Key idea: The most important shift in the last three years of AI practice isn't a new architecture -- it's the democratization of model customization. LoRA and QLoRA mean that fine-tuning a model for a specific task is no longer a data-center-scale operation. It's something you can do on a laptop with a good GPU, or a Mac Mini with 24 GB of unified memory, in a few hours.
Next: Chapter 15 — Inference. How generation actually works. Autoregressive decoding, temperature, top-k, top-p sampling. Context windows and KV cache.

1 Aghajanyan et al. (2020), "Intrinsic Dimensionality Explains the Effectiveness of Language Model Fine-Tuning." ACL 2021. Showed that pre-trained models have a low intrinsic dimensionality for fine-tuning -- you can project the optimization into a much smaller subspace and still achieve good performance.

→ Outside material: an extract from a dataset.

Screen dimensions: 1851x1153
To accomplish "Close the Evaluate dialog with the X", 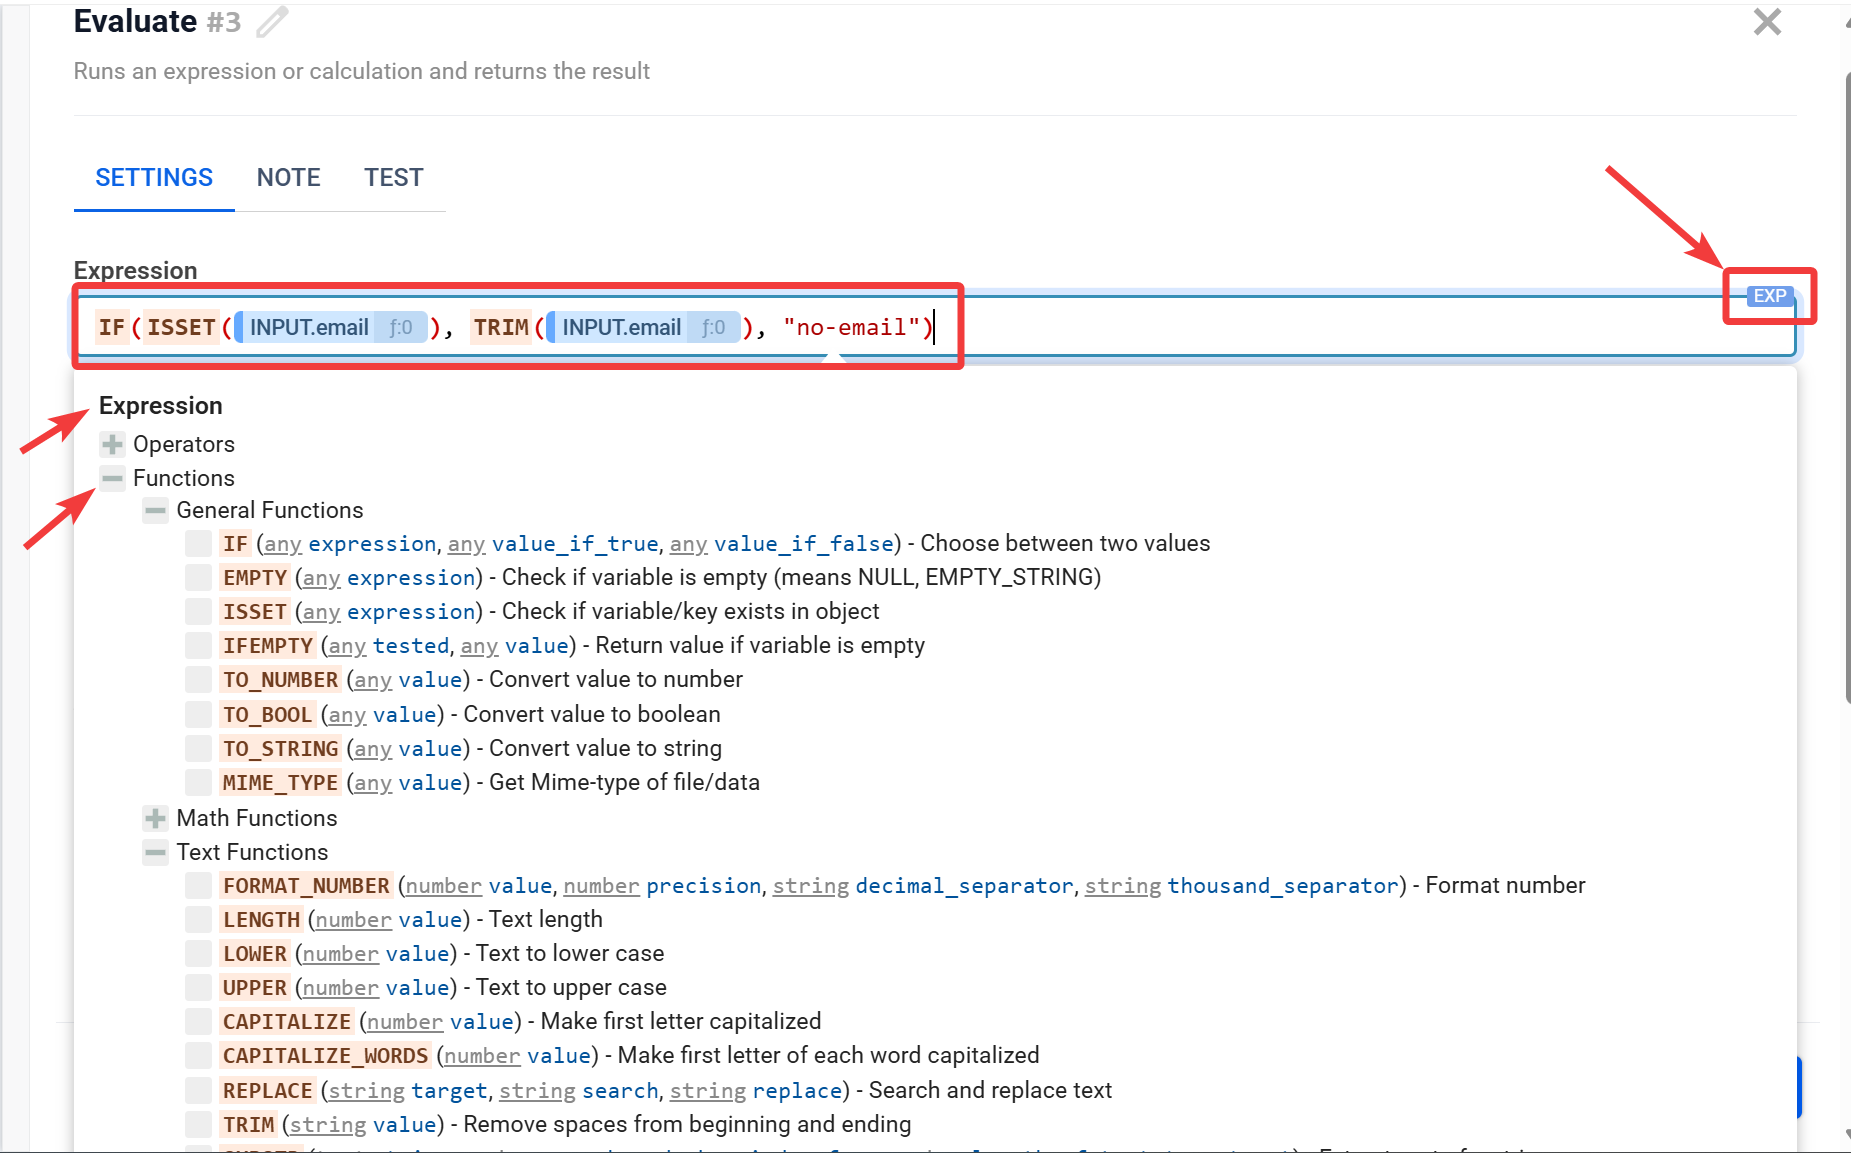I will pos(1767,22).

2 Hu et al. (2021), "LoRA: Low-Rank Adaptation of Large Language Models." ICLR 2022. The original LoRA paper. Demonstrated that adding trainable low-rank decomposition matrices to frozen pre-trained weights achieves performance comparable to full fine-tuning with a fraction of the trainable parameters.

3 Dettmers et al. (2023), "QLoRA: Efficient Finetuning of Quantized Language Models." NeurIPS 2023. Introduced 4-bit NormalFloat quantization and showed that combining it with LoRA enables fine-tuning of 65B parameter models on a single 48 GB GPU without quality degradation.

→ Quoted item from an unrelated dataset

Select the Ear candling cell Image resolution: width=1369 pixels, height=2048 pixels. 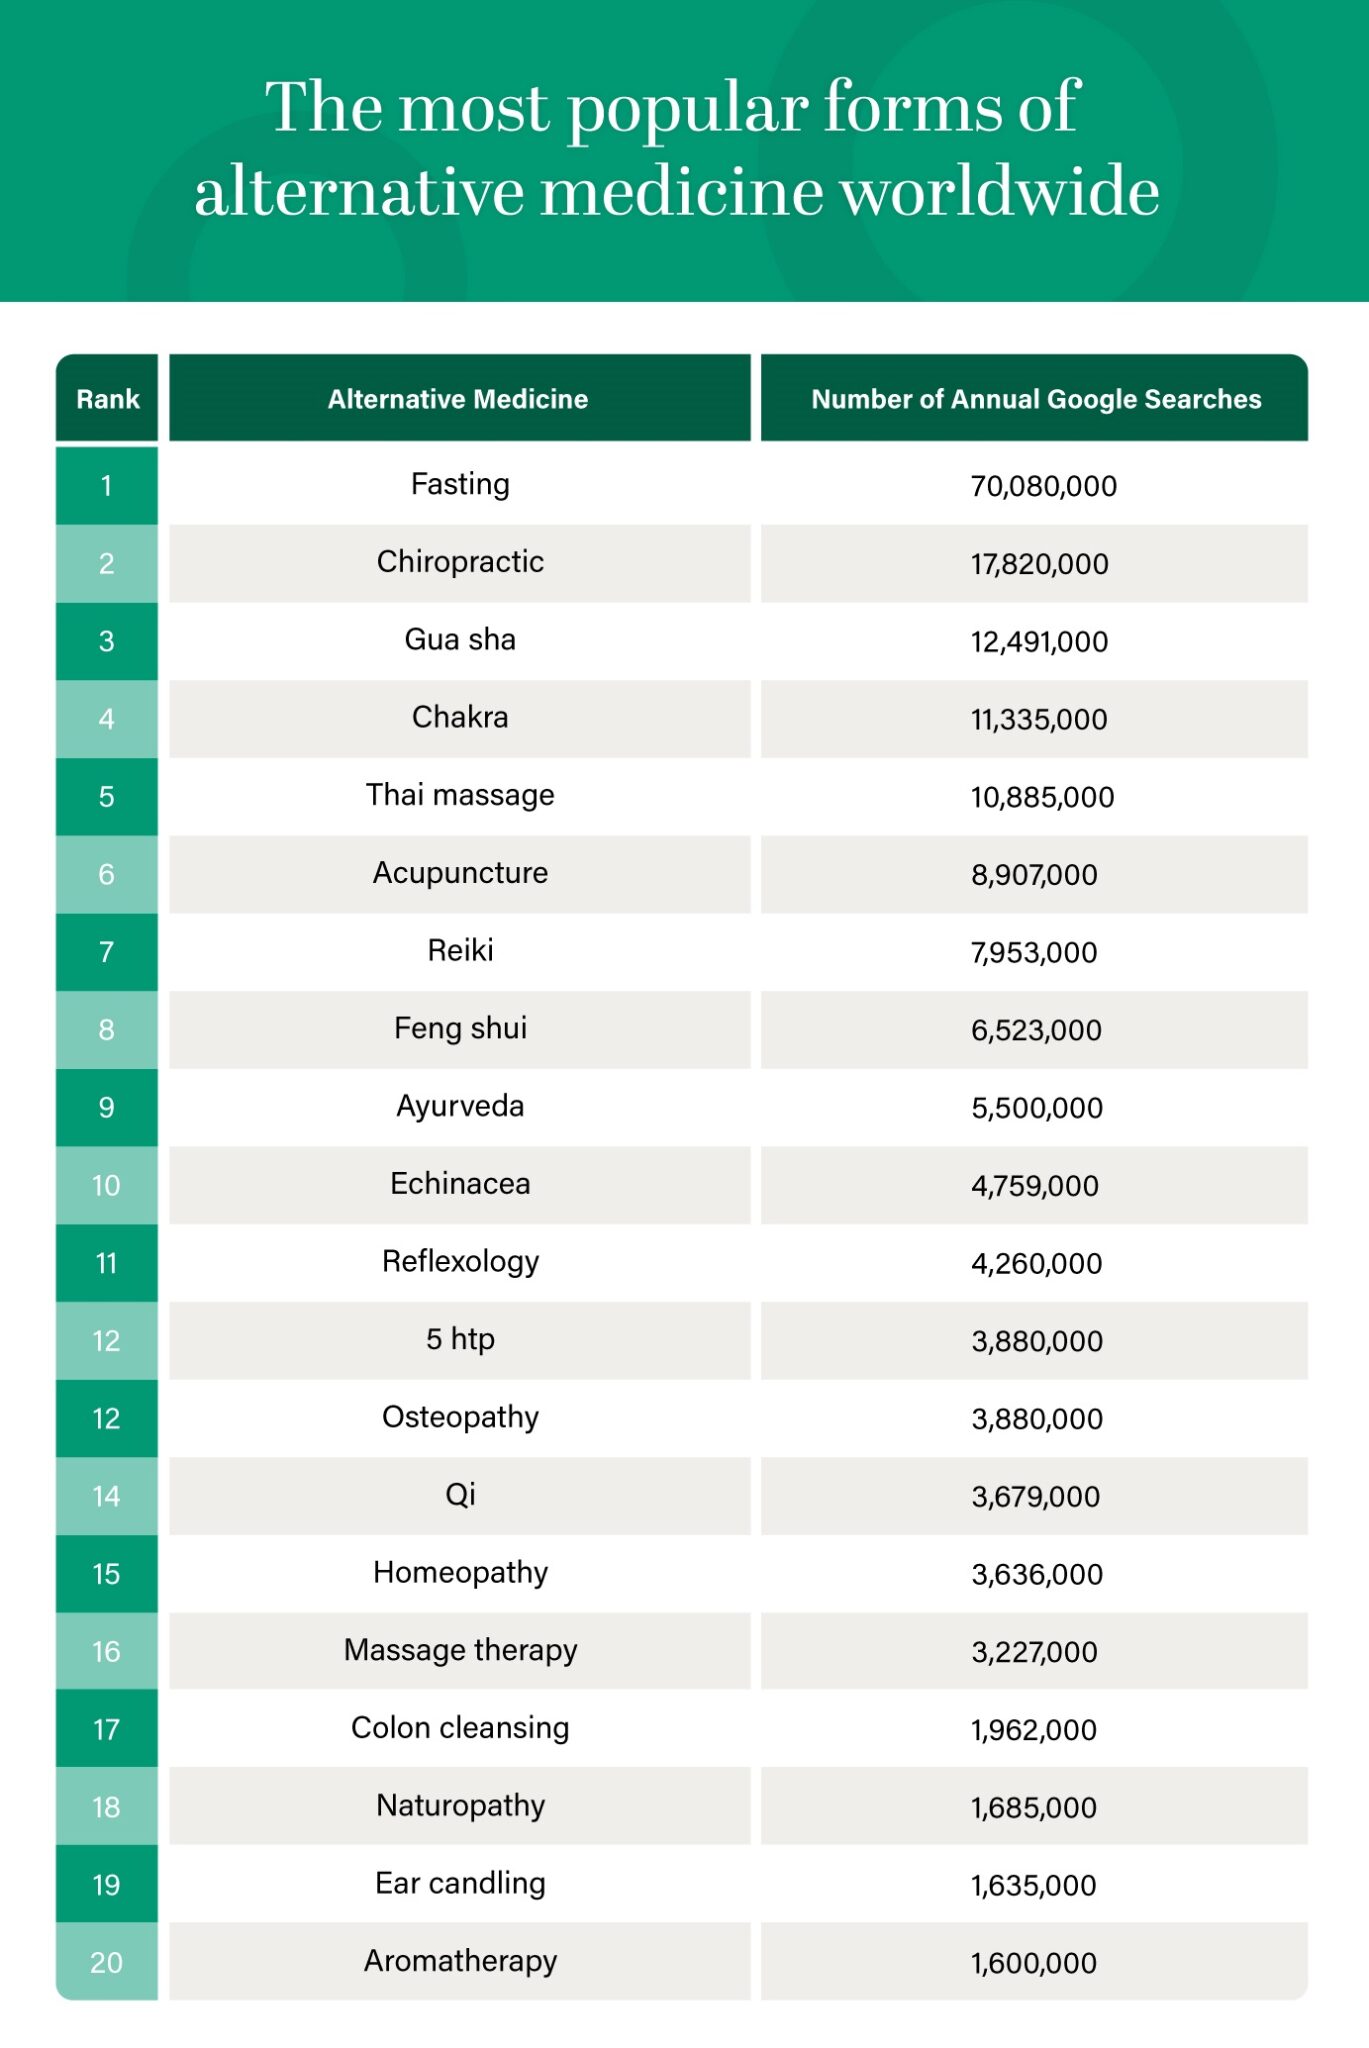[460, 1884]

4 Houlsby et al. (2019), "Parameter-Efficient Transfer Learning for NLP." ICML 2019. Introduced adapter modules -- small bottleneck layers inserted between transformer layers -- achieving near-full fine-tuning performance while training only 3.6% of parameters.

5 Li and Liang (2021), "Prefix-Tuning: Optimizing Continuous Prompts for Generation." ACL 2021. Proposed learning task-specific continuous vectors prepended to the key and value matrices at every attention layer, with all model parameters frozen.

6 Lester et al. (2021), "The Power of Scale for Parameter-Efficient Prompt Tuning." EMNLP 2021. Showed that learning soft prompt embeddings at the input layer only becomes competitive with full fine-tuning as model scale increases, closing the gap at around 10 billion parameters.